Direct conversion of cellulose to ethyl levulinate catalysed by modified fibrous mesoporous silica nanospheres in a co-solvent system

Abstract

KCC-1/Al–SO₃H solid acids with different Si/Al molar ratios were prepared by sulphonic acid functionalisation using fibrous nanoporous silica particles (KCC-1/Al) as carriers. Field emission scanning electron and transmission electron microscopy measurements revealed that the sulphonation did not change the spherical morphology and fibrous structure of KCC-1/Al. The Brunauer–Emmett–Teller (BET) analysis indicated that the BET surface area of KCC-1/Al–SO₃H could reach 293–372 m² g⁻¹, while the average pore size was 7.31–7.43 nm. In addition, pyridine adsorption infrared profiles showed that KCC-1/Al–SO₃H contained abundant Lewis–Brønsted acid sites, while based on ammonia temperature-programmed desorption characterisation, a total ammonia desorption quantity of 91 cm³ g⁻¹ could be achieved using a Si/Al molar ratio equal to 5. The efficiency of the prepared KCC-1/Al–SO₃H was examined in the synthesis of ethyl levulinate (EL) from cellulose in a mixture of ethanol and toluene.

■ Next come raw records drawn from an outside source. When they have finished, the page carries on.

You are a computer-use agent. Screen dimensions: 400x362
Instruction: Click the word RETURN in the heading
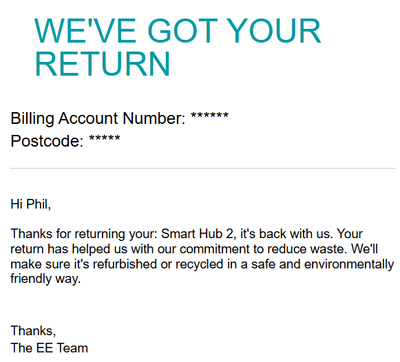pos(103,64)
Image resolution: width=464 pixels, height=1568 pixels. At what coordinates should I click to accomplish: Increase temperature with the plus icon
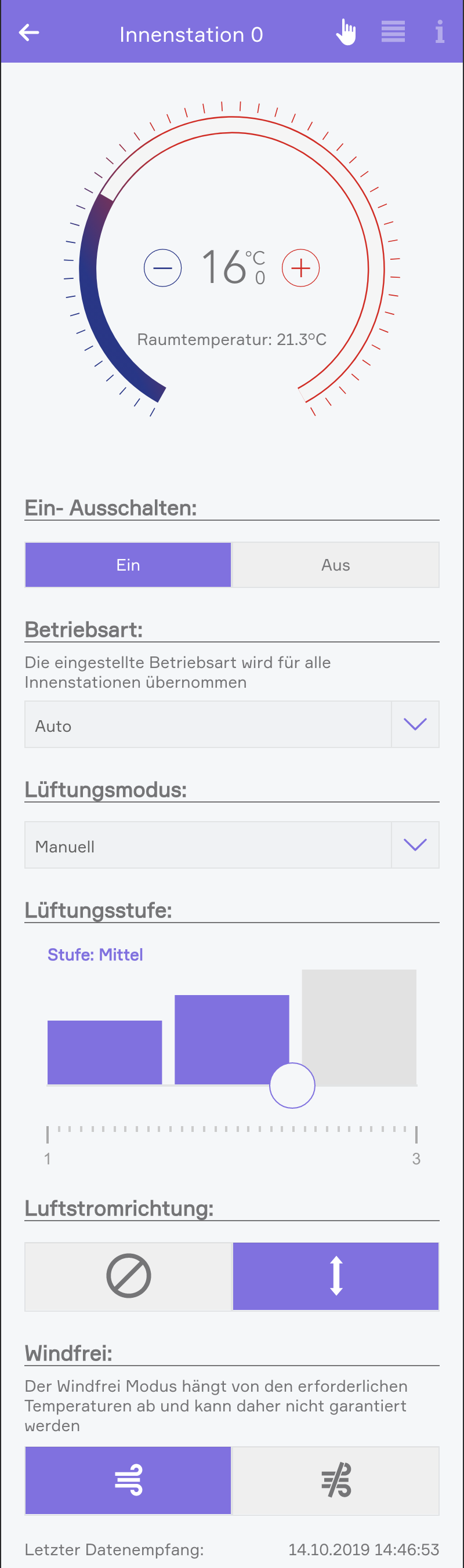click(x=301, y=268)
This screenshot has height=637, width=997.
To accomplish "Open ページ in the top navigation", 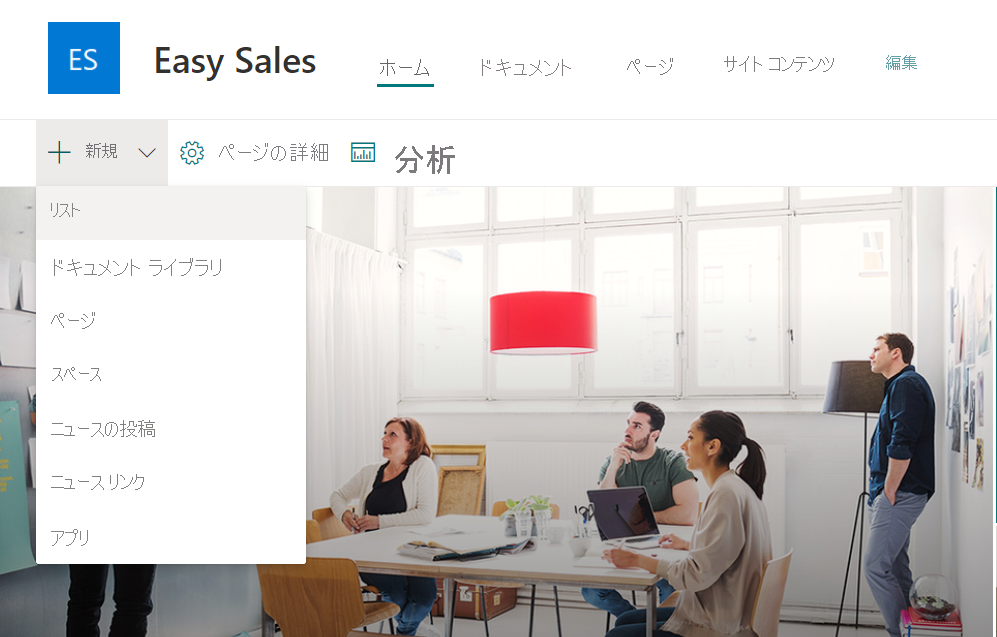I will pos(649,66).
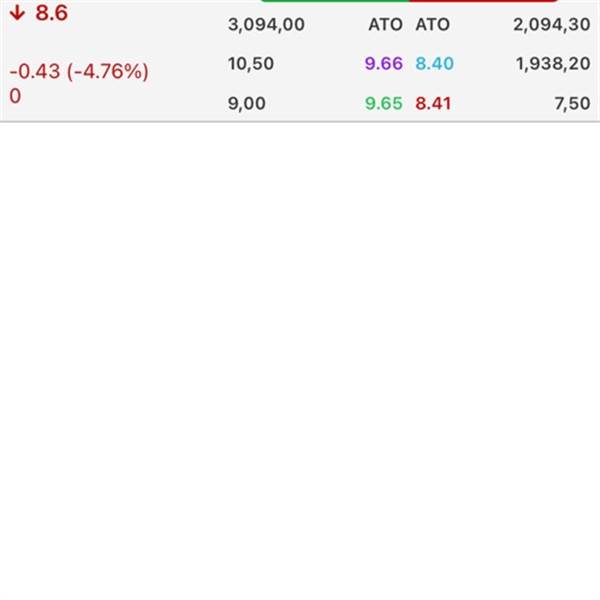The image size is (600, 600).
Task: Click the red sell-side ratio bar
Action: pyautogui.click(x=484, y=1)
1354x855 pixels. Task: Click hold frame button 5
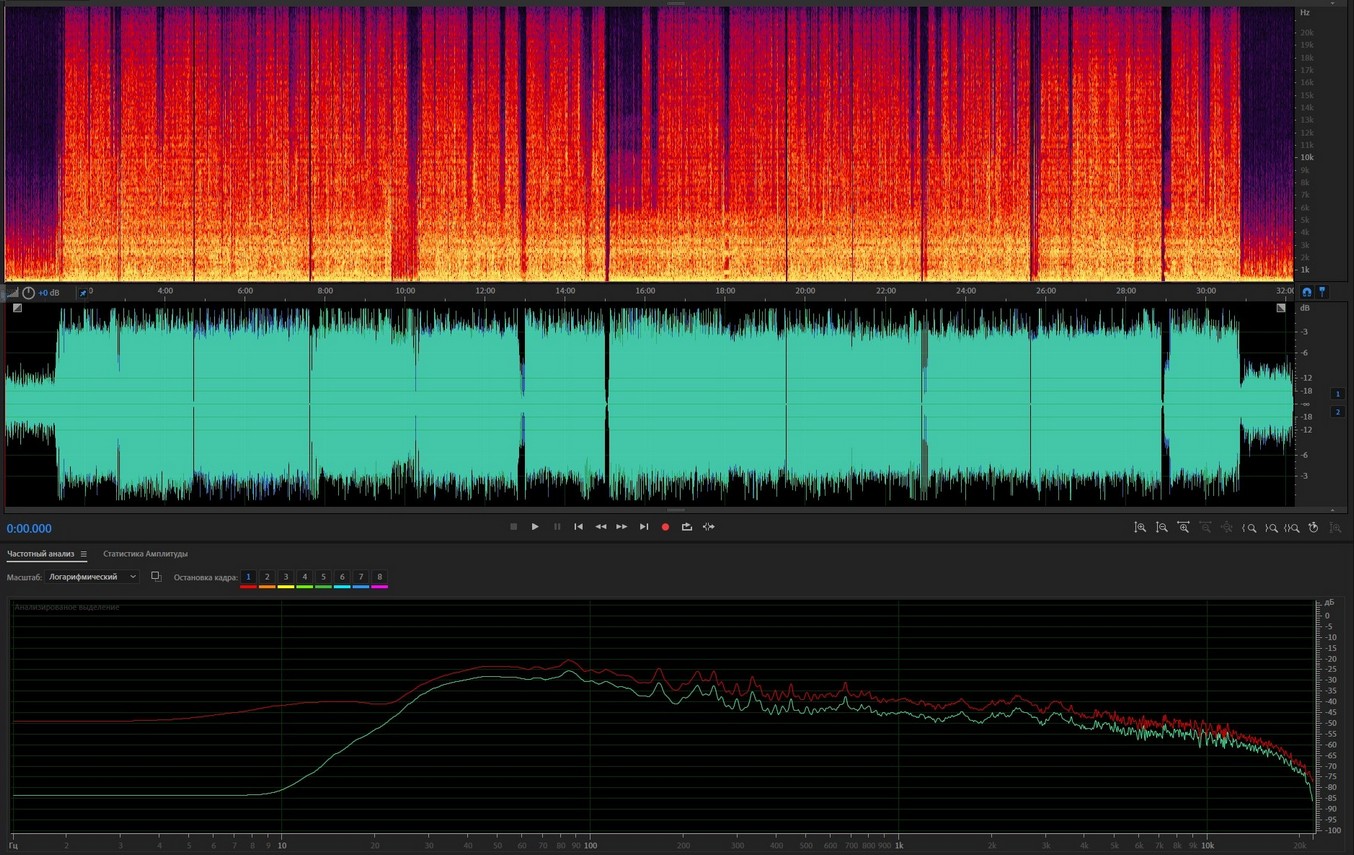point(323,577)
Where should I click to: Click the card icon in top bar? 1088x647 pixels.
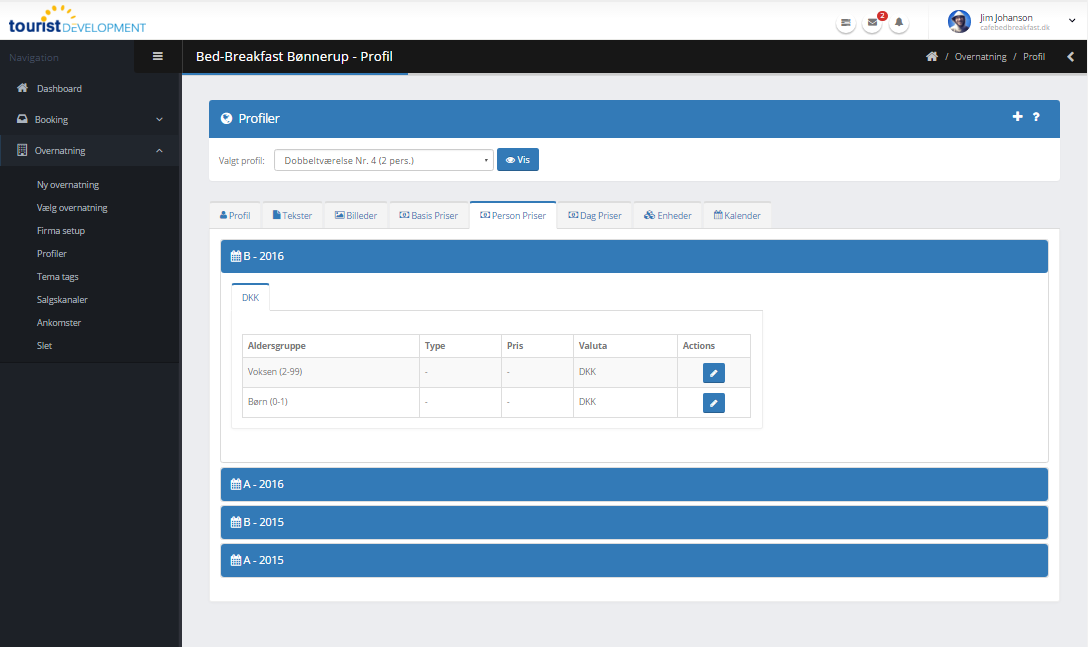(846, 22)
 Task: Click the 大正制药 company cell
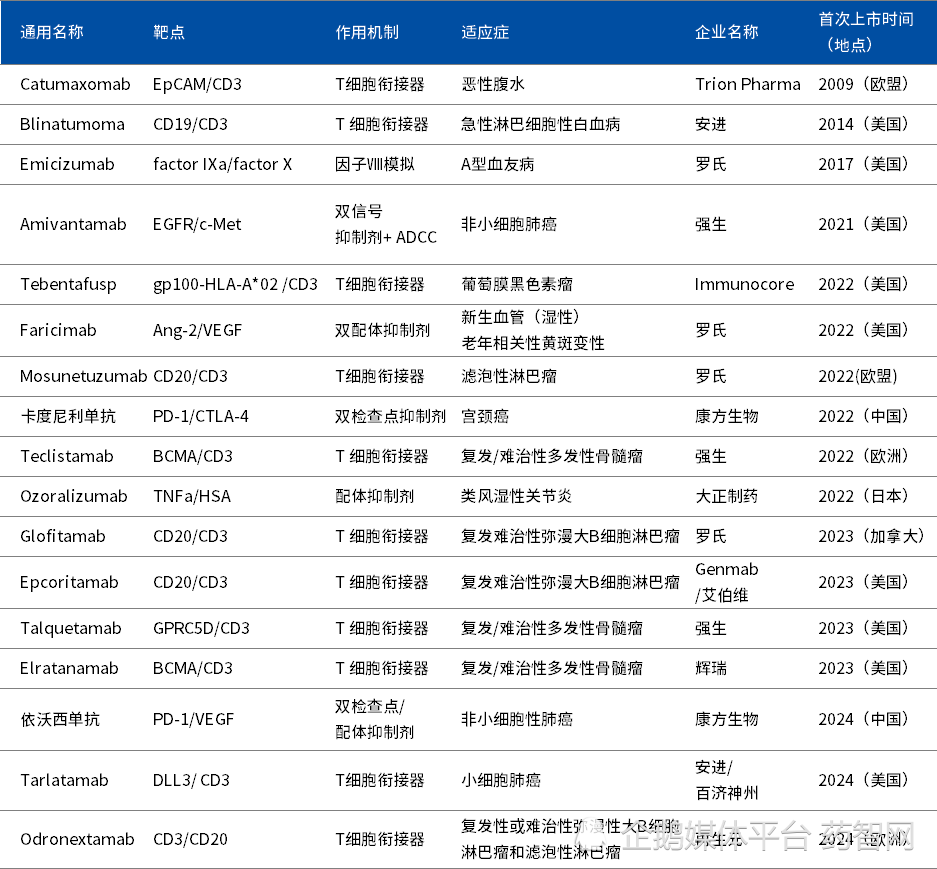click(x=726, y=496)
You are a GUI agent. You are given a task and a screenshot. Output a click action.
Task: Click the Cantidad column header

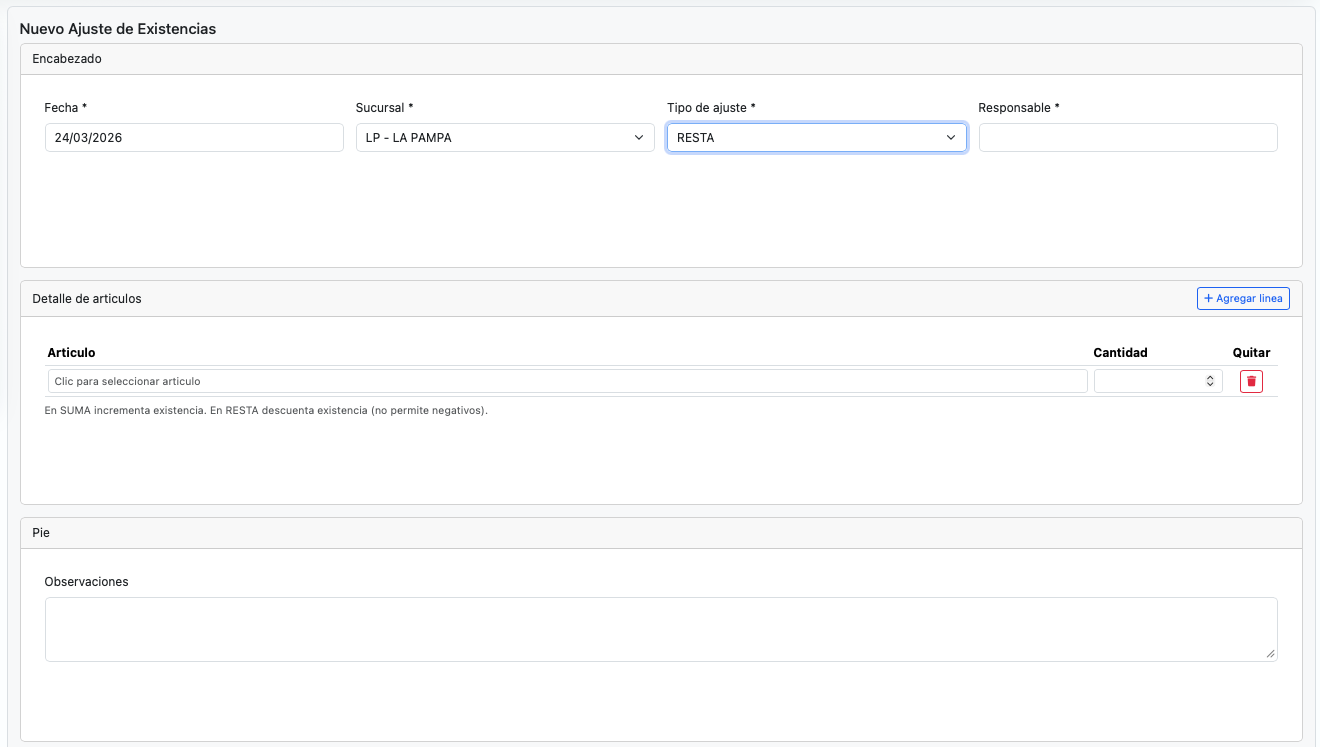point(1120,353)
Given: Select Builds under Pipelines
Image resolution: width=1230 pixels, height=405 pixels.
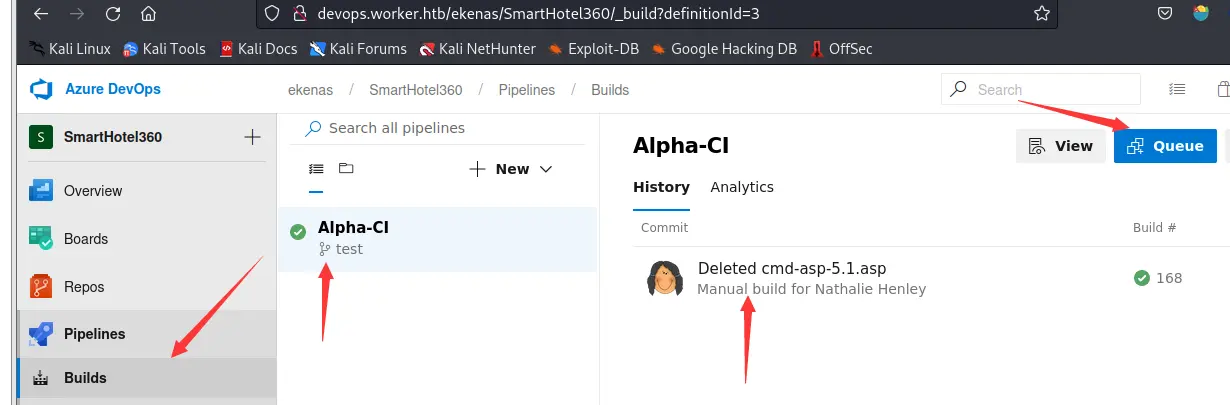Looking at the screenshot, I should click(x=85, y=378).
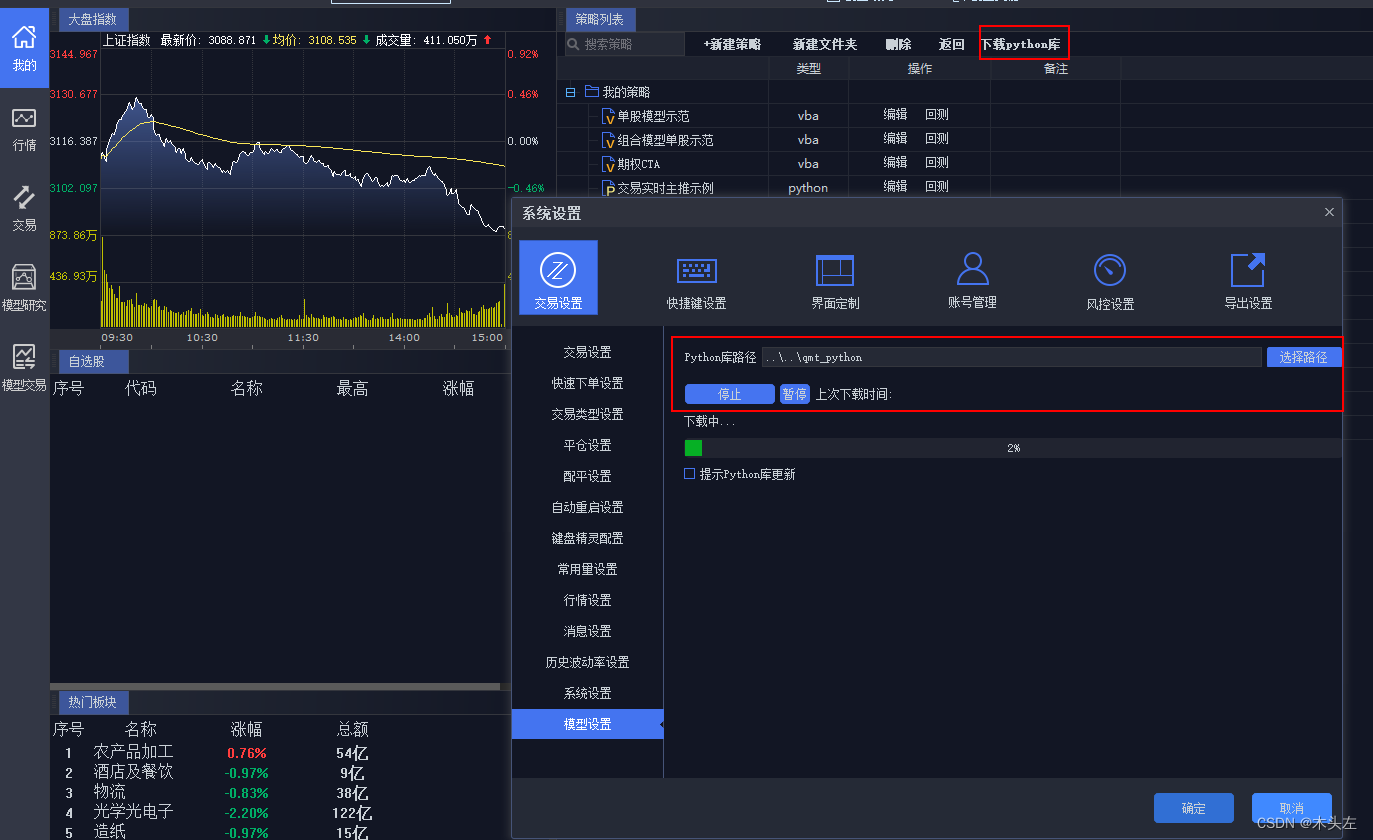Pause the Python library download with 暂停

tap(794, 394)
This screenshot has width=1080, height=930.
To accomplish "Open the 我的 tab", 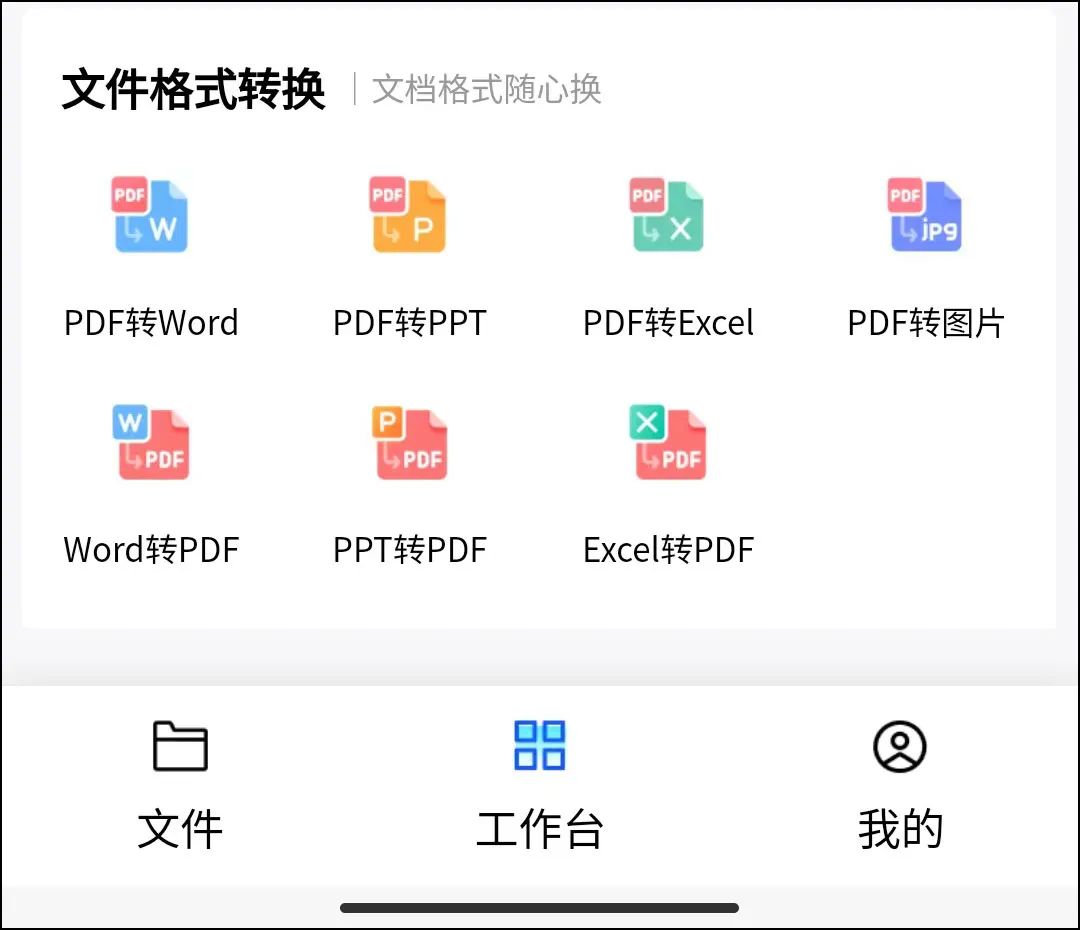I will click(899, 790).
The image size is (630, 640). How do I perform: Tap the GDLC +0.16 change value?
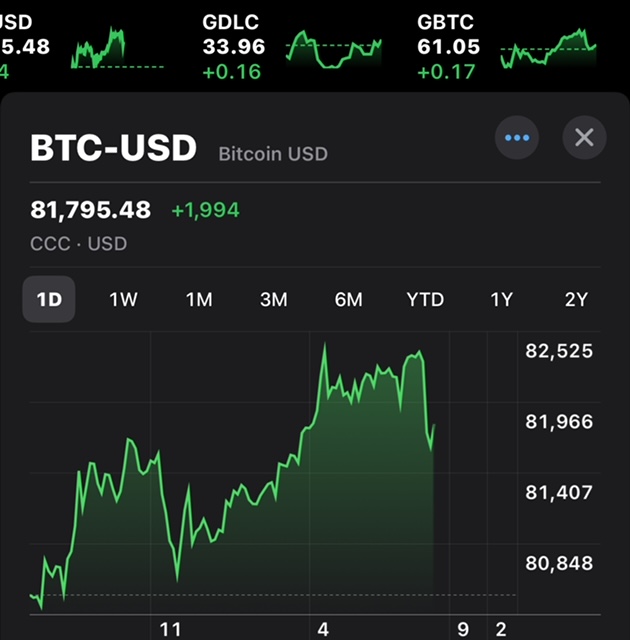pyautogui.click(x=231, y=71)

Among them, 5KCC-1/Al–SO₃H exhibited superior performance, affording EL in 28.8 mol% yield under the optimal reaction conditions (200 °C, 6 h). Furthermore, a mechanism demonstrating the synergistic effect of the Lewis–Brønsted acid sites was proposed based on the reaction activity of different biomass sugars at the acidic sites.